----- Selected text -----

If you're looking for a backend role, we're also hiring in New York Times Data Engineering--application engineers, data engineers, and database reliability engineers:
I'm an engineer on our CMS team and as Albert mentioned we're currently seeking both back-end and front-end team members. We're not opposed to hiring skilled developers that don't have deep experience the specific language or frameworks we use. There's also always the option of joining the back-end and transitioning over time to a more front-end role. If you're interested, I'm happy to answer any questions or connect you to the hiring manager.
We do have news employees in bureaus around the world but I'm not sure what the the exact policy is for tech employees. I'll see if I can find someone with the answer for you
As someone who has worked on the integration of off the shelf CMS and as well as built in house ones, I question this statement.
There’s a lot of value in building tools that fit the domain and workflow perfectly well. It’s expensive in the short term but in the long term saves a lot of time and money.

----- Dataset content -----

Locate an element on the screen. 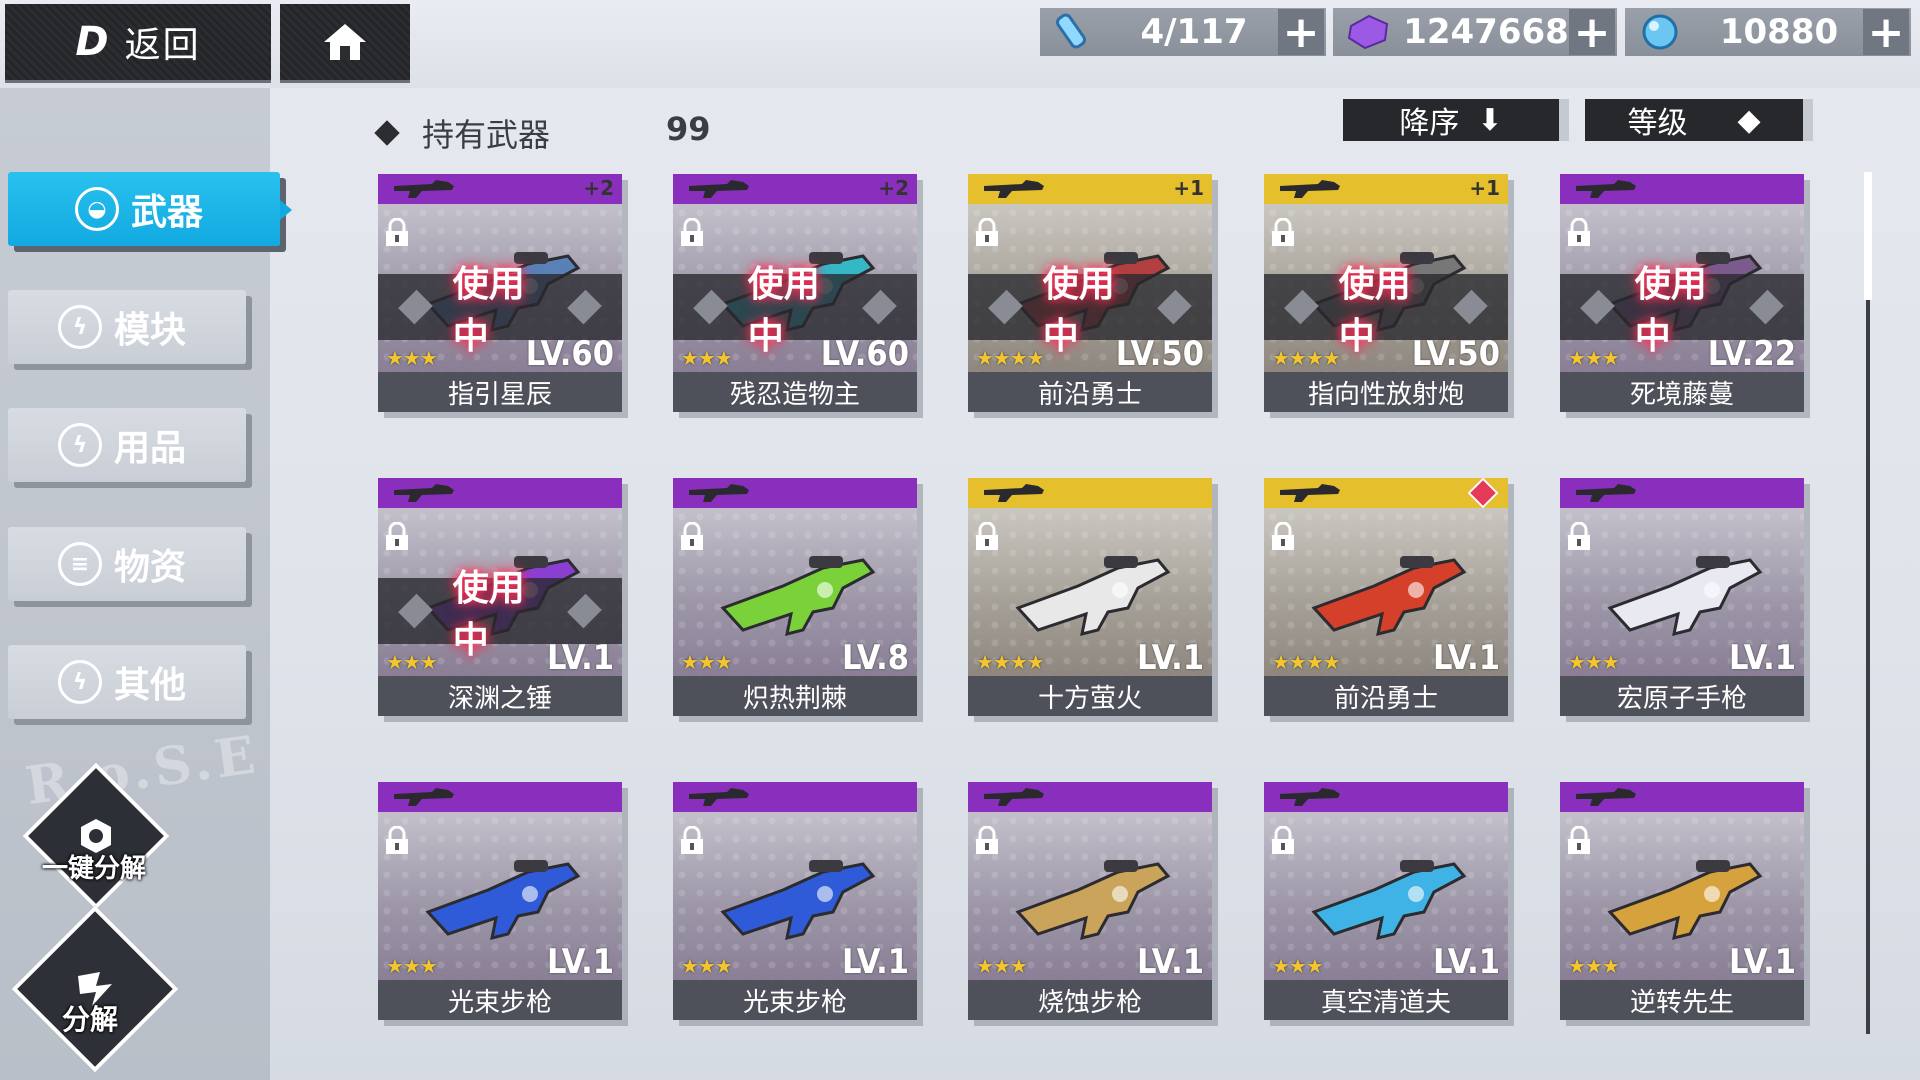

-----

What the exercise asks: Please extend the comment thread on New York Times tech hiring and its in-house CMS, picking up right after its final comment. None of the data is needed for this.

Answer space:
It takes a 'team' to provide any sort of professional level of support for an organization of their size. If the one-person "CMS/tech wizard" decides to stop working, or die, or get sick, or take an extra 4 hours to be with their family, the entirety of the NYT operations should just say "oh well, we'll just wait around for a while until we find our next one person to be our tech saviour"?
A word of unsolicited advice: Someone who thinks "I am a Python developer" is generally less useful to a team than someone who thinks "I am a developer who is good at Python."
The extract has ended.